Demikian pendapat Prof. Tulus TH Tambunan, guru besar Fakultas Ekonomi dan Bisnis (FEB) Universitas Trisakti saat menjadi saksi ahli dalam sidang gugatan uji materi UU BUMN di Mahkamah Konstitusi, Rabu (23/5).

Tulus Tambunan adalah saksi ahli para pemohon uji materi UU BUMN yang diajukan Letjen TNI (Purn) Kiki Syahnakri dan AM Putut Prabantoro, sebagai warga negara Indonesia serta pemerhati ekonomi kerakyatan. 

Gugatan ini didukung PPAD (Persatuan Purnawirawan Angkatan Darat) dan FKPPI (Forum Komunikasi Putra Putri Purnawirawan dan Putra Putri TNI-Polri).  Sebagai kuasa hukum dibentuklah Tim Advokasi Kedaulatan Ekonomi Indonesia (Taken) yang terdiri atas Liona N Supriatna (Kordinator), Hermawi Taslim, Daniel T Masiku, Sandra Nangoy, A Benny Sabdo Nugroho, Gregorius Retas Daeng, AMC Alvin Widanto Pratomo, dan Bonifasius Falakhi.

Pasal UU BUMN yang dipermasalahkan para pemohon adalah Pasal 2 ayat 1 (a) dan (b) tentang maksud dan tujuan pendirian BUMN, serta Pasal 4 ayat 4 tentang perubahan penyertaan keuangan negara yang diatur melalui melalui Peraturan Pemerintah.. 

“BUMN dianggap belum berperan optimal dalam meningkatkan kesejahteraan mereka atau mewujudkan Pasal 33 Undang-Undang Dasar (UUD) 1945 yakni kemakmuran rakyat.
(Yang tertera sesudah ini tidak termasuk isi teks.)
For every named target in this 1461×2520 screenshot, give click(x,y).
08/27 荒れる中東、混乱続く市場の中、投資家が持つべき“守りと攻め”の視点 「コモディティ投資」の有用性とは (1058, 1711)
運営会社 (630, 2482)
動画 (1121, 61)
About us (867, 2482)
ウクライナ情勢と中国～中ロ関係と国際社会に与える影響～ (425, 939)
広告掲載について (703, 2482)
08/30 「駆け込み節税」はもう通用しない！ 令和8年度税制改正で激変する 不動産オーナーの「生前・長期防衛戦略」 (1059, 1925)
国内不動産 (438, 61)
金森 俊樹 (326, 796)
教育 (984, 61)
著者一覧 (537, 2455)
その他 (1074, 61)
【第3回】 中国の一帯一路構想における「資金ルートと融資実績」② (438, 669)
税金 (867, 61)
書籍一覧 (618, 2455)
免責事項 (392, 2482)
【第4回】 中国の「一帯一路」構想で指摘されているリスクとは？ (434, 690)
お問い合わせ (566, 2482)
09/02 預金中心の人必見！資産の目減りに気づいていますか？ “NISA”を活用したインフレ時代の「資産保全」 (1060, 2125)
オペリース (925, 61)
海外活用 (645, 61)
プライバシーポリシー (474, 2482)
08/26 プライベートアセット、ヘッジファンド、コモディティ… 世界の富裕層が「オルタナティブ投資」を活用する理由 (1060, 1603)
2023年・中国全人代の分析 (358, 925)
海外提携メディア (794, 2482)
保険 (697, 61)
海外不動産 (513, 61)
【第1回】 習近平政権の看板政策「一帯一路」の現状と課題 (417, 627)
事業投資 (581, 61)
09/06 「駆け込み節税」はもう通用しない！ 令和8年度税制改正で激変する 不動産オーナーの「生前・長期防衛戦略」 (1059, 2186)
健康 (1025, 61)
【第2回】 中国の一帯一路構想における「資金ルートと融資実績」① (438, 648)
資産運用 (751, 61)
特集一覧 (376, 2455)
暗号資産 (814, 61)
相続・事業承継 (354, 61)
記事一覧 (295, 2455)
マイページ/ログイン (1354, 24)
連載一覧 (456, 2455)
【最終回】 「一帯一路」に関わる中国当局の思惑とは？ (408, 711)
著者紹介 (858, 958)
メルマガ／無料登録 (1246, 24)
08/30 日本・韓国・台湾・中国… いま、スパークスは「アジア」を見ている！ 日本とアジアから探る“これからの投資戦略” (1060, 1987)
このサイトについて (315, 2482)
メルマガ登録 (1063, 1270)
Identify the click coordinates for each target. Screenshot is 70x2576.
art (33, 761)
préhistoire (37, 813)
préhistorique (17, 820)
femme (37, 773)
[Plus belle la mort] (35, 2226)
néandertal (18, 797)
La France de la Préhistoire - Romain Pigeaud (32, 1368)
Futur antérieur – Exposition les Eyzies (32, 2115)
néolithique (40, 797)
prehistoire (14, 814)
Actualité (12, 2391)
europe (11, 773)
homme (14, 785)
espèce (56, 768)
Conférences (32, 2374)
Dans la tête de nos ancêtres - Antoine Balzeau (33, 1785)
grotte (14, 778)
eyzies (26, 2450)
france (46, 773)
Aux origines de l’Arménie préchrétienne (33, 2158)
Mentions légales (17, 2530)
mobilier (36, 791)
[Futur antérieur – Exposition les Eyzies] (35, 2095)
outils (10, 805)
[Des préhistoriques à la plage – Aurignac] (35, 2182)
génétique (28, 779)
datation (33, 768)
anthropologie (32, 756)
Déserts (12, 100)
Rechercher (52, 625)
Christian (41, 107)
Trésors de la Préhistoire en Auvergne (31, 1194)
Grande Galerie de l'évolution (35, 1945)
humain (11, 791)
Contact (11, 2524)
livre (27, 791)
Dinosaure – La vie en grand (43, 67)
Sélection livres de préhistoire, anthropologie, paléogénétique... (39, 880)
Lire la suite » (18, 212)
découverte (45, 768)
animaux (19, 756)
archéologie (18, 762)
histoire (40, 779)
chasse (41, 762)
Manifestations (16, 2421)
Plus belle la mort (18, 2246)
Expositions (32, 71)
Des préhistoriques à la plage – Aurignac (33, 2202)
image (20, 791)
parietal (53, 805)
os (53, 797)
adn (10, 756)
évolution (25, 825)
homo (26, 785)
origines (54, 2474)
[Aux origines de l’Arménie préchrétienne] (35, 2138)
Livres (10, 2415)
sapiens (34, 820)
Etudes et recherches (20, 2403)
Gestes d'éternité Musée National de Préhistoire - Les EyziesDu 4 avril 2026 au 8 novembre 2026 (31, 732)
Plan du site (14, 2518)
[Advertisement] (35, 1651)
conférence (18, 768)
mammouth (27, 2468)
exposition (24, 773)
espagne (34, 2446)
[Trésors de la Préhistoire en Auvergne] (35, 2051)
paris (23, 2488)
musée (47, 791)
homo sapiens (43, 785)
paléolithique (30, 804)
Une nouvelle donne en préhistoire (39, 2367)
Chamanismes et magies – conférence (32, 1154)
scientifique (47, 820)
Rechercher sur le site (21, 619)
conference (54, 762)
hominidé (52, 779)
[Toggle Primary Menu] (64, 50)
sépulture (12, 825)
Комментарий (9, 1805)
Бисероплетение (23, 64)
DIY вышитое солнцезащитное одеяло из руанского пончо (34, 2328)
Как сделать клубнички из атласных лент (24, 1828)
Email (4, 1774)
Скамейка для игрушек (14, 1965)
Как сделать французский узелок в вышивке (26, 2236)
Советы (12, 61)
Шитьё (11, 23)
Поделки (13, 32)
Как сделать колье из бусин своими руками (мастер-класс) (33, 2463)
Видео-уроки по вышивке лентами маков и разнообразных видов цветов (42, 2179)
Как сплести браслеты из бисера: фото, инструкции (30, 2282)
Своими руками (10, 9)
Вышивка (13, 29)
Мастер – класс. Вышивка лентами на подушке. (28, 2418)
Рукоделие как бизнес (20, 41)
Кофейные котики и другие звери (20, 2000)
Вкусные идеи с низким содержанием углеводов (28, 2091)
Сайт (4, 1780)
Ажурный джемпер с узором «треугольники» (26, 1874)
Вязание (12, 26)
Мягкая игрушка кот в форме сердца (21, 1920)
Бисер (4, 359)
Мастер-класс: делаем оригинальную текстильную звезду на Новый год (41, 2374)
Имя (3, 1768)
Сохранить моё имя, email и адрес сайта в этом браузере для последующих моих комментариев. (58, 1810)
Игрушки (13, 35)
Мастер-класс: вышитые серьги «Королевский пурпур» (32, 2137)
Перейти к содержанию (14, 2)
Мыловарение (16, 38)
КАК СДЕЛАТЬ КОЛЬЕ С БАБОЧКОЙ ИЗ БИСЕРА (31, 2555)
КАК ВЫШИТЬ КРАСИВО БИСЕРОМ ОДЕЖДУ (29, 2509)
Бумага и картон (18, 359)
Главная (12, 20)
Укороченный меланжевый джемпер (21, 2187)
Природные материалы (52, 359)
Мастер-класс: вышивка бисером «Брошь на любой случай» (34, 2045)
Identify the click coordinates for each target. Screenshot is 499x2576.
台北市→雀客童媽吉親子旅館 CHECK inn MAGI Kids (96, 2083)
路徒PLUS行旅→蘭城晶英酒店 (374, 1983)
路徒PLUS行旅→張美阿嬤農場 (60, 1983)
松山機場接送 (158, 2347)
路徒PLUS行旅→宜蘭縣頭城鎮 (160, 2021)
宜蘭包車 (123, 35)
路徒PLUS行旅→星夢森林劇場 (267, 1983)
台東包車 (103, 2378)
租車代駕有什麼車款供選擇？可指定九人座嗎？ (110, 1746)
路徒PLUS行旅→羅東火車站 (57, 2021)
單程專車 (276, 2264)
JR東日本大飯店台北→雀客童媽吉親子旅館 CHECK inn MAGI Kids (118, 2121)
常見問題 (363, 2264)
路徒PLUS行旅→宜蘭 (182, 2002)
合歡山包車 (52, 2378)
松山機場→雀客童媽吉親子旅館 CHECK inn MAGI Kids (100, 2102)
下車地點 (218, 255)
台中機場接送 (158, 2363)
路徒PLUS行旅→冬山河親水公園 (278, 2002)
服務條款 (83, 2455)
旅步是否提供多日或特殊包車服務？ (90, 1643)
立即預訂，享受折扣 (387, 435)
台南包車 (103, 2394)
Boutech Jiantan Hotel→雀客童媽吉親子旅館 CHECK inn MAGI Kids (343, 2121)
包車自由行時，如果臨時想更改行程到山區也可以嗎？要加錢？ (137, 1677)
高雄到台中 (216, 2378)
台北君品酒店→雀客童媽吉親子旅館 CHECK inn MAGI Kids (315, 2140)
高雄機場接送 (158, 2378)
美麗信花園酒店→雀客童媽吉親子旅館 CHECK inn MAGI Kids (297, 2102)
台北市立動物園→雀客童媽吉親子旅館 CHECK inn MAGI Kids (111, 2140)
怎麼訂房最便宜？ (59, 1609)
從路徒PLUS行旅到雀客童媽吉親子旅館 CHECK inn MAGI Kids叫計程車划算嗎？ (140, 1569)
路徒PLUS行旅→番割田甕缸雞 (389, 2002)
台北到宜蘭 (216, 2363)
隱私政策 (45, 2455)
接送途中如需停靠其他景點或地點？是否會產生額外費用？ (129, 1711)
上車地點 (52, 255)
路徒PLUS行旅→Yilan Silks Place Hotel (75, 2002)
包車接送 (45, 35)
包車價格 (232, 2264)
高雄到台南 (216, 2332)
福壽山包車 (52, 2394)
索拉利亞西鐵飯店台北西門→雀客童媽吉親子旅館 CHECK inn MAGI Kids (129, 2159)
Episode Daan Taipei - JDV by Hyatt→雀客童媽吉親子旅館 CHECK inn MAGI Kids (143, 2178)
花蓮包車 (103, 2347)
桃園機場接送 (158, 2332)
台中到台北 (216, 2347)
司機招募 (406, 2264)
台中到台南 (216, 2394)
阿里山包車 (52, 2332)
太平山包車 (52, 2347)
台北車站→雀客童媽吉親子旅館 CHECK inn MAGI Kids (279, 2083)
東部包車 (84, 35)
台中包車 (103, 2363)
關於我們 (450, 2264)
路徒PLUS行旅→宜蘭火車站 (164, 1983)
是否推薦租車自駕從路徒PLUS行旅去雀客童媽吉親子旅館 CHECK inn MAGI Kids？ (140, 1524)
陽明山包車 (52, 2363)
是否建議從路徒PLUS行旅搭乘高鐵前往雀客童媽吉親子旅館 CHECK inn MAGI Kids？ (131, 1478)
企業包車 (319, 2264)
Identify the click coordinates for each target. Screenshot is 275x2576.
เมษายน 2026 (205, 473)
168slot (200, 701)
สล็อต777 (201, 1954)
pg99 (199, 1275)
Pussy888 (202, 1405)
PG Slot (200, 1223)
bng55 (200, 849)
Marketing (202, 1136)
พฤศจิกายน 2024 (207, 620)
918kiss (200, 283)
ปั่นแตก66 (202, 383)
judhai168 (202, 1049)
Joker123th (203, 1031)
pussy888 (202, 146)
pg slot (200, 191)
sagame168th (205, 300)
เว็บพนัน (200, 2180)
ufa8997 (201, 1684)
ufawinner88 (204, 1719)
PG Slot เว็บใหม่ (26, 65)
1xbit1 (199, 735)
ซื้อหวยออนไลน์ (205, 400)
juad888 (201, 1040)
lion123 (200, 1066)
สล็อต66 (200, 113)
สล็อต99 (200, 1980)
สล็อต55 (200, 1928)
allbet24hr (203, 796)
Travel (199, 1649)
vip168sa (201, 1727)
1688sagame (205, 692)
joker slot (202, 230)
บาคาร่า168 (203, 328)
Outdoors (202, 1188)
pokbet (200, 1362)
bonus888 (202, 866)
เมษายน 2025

Penilaian ini terutama jika dikaitkan dengan tingkat kesejahteraan masyarakat di sekitar wilayah beroperasinya BUMN. Bahkan tidak hanya kemiskinan, kesenjangan,  tetapi juga masih banyak masyarakat khususnya di wilayah timur Indonesia yang masih sulit mendapatkan air bersih dan listrik,” ujar Tulus Tambunan. 

Menurut data BPS per Maret 2017, tingkat kemiskinan di daerah di mana BUMN beroperasi khususnya pertambangan dan perkebunan, seperti di Aceh, Sumatera Selatan, Papua dan Papua Barat, tingkat kemiskinannya jauh diatas rata-rata nasional, yang hanya mencapai 10,64%. 

Direktur Center for Industry, SME & Business Competition Studies, Universitas Trisakti itu menjelaskan lebih lanjut, potensi besar yang dimiliki oleh BUMN tidak tergarap dengan baik. Program “bapak angkat” yang diemban BUMN belum membuahkan hasil, meski sudah dicanangkan sejak Orde Baru. 

“Bahkan terkesan program bapak angkat hanya program bagi bagi dana yang belum mengena dari tujuan utamanya. Selain itu, dana yang disisihkan 1-3 % dari keuntungan BUMN dinilai sampai kini belum efektif dalam pengembangan usaha kecil dan menengah (UKM),” ujar Tulus dengan mengutip hasil penelitian Ekonom Universitas Gadjahmada Prof. Mudrajat Kuncoro, PhD yang dimuat dalam sebuah media nasional. 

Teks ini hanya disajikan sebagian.